===== 文書 =====

銭村家の軌跡 野球と生きた日系米国人 <2> 若き父の活躍

ルースと対戦 時の人に

 1920年に米ハワイから単身、カリフォルニア州フレズノに移った銭村健一郎は、自分と同じ広島出身の移民が営む車の修理工場で働き始めた。「父はそこで恋に落ちたんだ」と、次男の健三(90)=フレズノ。健一郎は24年、経営者の長女キヨコと結婚した。

 家庭を持っても、野球への情熱は燃やし続けた。キヨコが生前、野球史に詳しい慶応大の池井優名誉教授(82)=横浜市=の聞き取りにこう語っている。「おじいさん(健一郎)は仕事から帰るとグラウンドに駆け付けとった。ユニホームを洗おうとすると『今勝っとるけん、ジンクスを落とすな』と言われたもんです」

===== 提示資料 =====

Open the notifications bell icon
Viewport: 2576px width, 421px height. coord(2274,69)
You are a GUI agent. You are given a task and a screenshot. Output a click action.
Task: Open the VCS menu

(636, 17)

=====

### 課題
銭村家についての文章を、最後の文の後から書き継いでください。 これらの行は使わなくてよい。

### 解答
 当時は、西海岸を中心に100を超える日系人チームが独自の「2世リーグ」をつくっていた。健一郎はフレズノを拠点にした有力チームの選手として活躍。「黒人リーグ」や大学の強豪とも対等に戦った。

 24、27、37年にはチームを率いてアジア遠征を果たす。24年に対戦した慶応大野球部の監督は翌25年、月刊誌「野球界」の新年号で、健一郎を「二塁に入つて一塁へ投ずる球の投げ方など実に敏活で一寸(ちょっと)真似(まね)も出来(でき)ない」と絶賛した。

 27年には慶応、明治、法政大などを打ち負かし、同誌6月号が特集を組んだほど。「大学チームを総なめに」「悠々連戦連勝」との見出しが躍る。巻頭の写真グラフまで飾った。

 同年、健一郎は地元でも時の人に。「スター選手と対戦したんだ」。健三は胸を張る。相手は大リーグの巡業でフレズノを訪れたベーブ・ルースやルー・ゲーリック。この時のルースとのやりとりが、今も語りぐさになっている。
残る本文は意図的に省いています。